There are physical and psychological factors that can cause Insomnia. Usually, chronic insomnia is caused by an underlying medical condition while transient insomnia can be an after effect of a recent event. Below are some other factors that can possibly affect your sleep.
- Psychological issues – depression, anxiety disorders, bipolar disorder, psychotic disorder.
- Disruption in circadian rhythm – this is may be due to jet lag, change in work shift schedule, high altitude, extreme heat or cold, sleeping next to a snoring partner, and other disturbing noises.
- Medical conditions – like chronic pain, chronic, gastroesophageal reflux disease, angina, obstructive sleep apnea, hyperthyroidism, arthritis, stroke, and more.
- Hormones – estrogen, hormonal changes during menstruation.
- Parasites in your guts are usually active between 3 and 4 a.m.
- Food sensitivities – eating foods that can irritate your digestive system is one reason why you lose sleep.
- Pregnancy – could be due to back pain, heartburn, discomfort caused by an increase in the size of your abdomen, anxiety, frequent urination at night, hormonal changes.
- Television and other media technology disrupt sleep patterns and may lead to some complications.
Treatment and Natural Remedies
Learn more about the ways to improve your sleep. You can either take medications or do some alternative natural remedies.
If you’re not the type of person who is a fan of taking pills, there are ways wherein you can promote sleep like adding some lifestyle practices and herbs into your daily routine. These things can help you have a better rest without worrying about medication side effects.
- Meditation can help you calm your mind. Train your mind to focus on tasks and control your impulses. You can also write your thoughts before you go to bed including your to-do-list for the next day.
- Use supplements. You can take magnesium, which is necessary to have a good sleep.

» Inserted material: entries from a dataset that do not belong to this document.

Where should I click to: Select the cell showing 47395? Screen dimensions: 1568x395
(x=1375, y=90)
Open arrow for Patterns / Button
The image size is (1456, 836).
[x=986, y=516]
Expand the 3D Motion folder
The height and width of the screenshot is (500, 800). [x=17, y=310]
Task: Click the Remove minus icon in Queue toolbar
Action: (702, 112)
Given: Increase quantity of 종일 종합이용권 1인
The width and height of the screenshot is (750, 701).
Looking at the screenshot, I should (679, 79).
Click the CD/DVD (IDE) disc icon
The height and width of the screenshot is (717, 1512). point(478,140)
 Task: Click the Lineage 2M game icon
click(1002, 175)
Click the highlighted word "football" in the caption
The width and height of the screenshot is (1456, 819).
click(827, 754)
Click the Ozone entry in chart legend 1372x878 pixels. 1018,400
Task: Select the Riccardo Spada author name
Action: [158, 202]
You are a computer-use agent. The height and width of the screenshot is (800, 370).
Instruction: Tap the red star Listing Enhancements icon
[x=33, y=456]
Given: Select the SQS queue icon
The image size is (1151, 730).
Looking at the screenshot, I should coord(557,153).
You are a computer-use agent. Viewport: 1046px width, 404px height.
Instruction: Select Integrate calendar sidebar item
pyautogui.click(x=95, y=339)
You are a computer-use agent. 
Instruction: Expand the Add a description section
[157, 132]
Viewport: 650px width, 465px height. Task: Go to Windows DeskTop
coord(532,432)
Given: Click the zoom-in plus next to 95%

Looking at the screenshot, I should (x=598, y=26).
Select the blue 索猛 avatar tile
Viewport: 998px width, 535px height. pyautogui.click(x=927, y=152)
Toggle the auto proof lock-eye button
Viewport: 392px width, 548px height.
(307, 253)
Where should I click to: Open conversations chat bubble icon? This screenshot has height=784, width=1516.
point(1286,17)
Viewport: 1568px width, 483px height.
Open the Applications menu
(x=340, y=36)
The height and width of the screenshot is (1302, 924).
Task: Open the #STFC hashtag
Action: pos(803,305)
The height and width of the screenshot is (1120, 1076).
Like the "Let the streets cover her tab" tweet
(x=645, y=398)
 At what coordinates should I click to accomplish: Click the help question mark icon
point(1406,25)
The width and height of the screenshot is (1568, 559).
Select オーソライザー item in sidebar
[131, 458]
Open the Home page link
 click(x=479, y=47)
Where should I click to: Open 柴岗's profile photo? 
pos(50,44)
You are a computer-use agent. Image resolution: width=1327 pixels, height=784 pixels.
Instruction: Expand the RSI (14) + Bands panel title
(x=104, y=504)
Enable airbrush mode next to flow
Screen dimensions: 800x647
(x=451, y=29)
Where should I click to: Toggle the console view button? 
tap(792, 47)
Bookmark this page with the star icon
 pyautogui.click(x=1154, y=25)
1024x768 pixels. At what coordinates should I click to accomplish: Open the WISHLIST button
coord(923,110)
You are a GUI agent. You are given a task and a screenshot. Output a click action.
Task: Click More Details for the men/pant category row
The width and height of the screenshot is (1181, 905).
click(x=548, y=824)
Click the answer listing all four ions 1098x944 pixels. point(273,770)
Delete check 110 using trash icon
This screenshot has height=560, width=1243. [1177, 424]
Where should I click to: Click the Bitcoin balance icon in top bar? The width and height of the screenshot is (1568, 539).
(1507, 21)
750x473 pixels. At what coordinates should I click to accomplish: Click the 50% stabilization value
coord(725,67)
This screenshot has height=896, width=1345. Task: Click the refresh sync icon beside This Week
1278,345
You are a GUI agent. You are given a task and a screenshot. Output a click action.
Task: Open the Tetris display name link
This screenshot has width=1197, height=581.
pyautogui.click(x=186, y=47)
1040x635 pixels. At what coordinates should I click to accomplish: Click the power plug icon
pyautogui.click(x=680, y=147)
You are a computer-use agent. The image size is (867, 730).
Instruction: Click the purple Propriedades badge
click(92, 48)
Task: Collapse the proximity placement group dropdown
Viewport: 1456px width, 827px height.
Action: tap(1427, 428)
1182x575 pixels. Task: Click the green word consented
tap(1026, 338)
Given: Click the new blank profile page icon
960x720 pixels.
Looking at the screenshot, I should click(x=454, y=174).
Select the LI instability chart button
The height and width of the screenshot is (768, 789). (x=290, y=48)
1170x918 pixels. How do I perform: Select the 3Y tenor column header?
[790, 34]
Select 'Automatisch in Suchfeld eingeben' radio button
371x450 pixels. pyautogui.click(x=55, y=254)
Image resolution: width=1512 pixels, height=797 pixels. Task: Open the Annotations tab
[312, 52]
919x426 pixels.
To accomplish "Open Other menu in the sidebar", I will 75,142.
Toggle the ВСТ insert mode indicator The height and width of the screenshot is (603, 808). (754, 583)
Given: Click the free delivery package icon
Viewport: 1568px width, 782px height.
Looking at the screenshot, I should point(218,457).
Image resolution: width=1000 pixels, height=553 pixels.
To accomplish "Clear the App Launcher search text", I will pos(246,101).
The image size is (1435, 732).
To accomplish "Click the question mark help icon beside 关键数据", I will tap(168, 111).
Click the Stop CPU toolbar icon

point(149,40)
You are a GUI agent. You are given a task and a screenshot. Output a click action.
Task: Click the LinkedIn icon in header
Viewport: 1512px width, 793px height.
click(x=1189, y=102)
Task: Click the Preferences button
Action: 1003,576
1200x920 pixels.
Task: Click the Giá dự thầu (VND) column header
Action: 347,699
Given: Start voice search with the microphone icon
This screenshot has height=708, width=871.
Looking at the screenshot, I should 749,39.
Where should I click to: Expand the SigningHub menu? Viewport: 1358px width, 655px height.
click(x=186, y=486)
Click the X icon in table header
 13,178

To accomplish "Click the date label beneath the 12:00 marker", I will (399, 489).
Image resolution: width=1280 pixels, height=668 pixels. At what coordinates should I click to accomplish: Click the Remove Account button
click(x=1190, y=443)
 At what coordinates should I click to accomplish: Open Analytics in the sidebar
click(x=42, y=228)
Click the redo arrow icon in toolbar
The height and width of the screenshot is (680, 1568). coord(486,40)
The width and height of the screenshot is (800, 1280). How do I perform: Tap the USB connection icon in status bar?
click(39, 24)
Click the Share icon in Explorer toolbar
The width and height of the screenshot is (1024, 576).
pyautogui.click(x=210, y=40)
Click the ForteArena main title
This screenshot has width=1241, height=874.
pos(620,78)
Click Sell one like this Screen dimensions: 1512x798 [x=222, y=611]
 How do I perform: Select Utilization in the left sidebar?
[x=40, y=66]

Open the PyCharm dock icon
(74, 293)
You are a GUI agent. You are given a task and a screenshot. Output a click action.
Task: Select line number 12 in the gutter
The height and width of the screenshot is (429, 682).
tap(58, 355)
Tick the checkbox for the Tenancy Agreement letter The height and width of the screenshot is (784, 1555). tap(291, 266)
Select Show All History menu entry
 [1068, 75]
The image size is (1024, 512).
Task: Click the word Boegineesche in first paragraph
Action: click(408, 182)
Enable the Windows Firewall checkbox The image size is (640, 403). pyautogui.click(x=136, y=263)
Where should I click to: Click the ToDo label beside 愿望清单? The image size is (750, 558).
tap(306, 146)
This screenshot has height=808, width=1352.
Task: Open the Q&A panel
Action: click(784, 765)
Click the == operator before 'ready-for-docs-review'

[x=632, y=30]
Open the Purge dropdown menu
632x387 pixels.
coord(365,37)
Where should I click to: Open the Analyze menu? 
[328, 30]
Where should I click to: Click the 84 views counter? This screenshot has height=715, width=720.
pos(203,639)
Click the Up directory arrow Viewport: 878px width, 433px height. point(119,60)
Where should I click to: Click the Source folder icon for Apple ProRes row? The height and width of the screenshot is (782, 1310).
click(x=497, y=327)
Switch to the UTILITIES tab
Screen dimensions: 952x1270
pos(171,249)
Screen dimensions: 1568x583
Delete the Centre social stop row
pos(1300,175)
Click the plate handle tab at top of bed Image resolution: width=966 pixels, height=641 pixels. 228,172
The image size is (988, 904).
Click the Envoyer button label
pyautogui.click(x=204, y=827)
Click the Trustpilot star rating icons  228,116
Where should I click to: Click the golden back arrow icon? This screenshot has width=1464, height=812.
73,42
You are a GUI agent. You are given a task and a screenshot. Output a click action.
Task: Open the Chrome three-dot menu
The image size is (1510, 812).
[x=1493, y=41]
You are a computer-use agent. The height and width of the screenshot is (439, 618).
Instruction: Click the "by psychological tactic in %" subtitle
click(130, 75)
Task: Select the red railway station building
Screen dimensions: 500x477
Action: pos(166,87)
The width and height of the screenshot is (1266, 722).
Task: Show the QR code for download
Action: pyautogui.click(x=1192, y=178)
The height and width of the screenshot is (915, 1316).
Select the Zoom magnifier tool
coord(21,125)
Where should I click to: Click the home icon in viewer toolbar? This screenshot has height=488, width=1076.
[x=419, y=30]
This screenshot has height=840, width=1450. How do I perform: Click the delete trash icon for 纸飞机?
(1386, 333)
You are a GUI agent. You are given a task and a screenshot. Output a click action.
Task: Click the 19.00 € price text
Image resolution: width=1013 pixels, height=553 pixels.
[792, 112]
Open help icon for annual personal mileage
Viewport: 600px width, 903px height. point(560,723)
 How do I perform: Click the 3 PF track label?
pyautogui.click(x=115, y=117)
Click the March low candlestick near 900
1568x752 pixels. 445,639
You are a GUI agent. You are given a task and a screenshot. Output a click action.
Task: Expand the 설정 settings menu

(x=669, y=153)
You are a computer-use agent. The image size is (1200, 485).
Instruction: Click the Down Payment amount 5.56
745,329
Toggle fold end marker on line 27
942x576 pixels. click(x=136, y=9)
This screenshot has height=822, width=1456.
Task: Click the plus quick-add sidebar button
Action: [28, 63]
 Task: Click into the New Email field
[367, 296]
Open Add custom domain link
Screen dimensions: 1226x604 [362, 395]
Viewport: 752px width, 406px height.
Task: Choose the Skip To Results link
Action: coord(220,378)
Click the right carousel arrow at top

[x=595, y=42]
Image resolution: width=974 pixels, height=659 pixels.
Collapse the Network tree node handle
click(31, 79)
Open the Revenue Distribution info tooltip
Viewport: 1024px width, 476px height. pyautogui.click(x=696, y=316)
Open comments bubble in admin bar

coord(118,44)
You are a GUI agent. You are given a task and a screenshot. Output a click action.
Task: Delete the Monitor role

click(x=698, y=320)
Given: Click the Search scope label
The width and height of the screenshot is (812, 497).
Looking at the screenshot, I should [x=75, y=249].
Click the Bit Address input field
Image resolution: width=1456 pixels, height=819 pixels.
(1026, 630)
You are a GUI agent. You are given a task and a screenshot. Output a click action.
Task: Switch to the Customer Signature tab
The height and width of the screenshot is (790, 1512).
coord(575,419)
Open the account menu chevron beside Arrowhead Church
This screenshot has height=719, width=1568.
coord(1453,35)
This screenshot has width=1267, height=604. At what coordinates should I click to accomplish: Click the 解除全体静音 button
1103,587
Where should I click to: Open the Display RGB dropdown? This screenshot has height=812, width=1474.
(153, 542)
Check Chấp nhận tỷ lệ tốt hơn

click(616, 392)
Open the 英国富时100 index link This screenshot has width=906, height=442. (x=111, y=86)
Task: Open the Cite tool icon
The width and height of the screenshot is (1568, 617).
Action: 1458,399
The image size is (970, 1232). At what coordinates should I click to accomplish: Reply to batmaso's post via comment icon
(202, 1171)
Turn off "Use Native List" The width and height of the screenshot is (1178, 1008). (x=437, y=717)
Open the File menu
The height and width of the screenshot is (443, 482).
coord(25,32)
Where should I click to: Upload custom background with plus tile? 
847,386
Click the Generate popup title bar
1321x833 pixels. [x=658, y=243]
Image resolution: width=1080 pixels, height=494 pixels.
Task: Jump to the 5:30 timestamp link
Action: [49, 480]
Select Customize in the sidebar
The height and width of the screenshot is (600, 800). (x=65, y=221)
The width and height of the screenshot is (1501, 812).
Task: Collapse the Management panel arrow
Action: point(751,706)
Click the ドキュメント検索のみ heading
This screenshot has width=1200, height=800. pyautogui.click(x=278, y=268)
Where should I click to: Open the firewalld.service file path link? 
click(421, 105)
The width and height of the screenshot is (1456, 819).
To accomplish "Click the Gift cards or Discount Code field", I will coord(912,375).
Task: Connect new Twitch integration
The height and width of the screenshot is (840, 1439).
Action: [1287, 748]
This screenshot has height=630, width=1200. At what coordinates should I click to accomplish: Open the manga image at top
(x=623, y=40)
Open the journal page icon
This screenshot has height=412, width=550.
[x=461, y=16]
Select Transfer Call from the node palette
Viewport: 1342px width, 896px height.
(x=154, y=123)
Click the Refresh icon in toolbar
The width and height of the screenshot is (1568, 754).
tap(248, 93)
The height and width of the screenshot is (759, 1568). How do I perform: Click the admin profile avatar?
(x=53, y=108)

- Herbs like passionflower and anise seed are proven to put you to sleep naturally and efficiently.
- Go to bed only when you’re sleepy.
- Improve your sleep hygiene.
Insomnia is a common sleep problem, especially for older people. Sleep is essential to maintain your health both physically and mentally. While doing these simple natural remedies, it is still far better and practical to trace the cause of your insomnia. Visit a specialist to check if there is something dangerous which may need medical attention. Beating your insomnia is a way to have a better sleep and better health.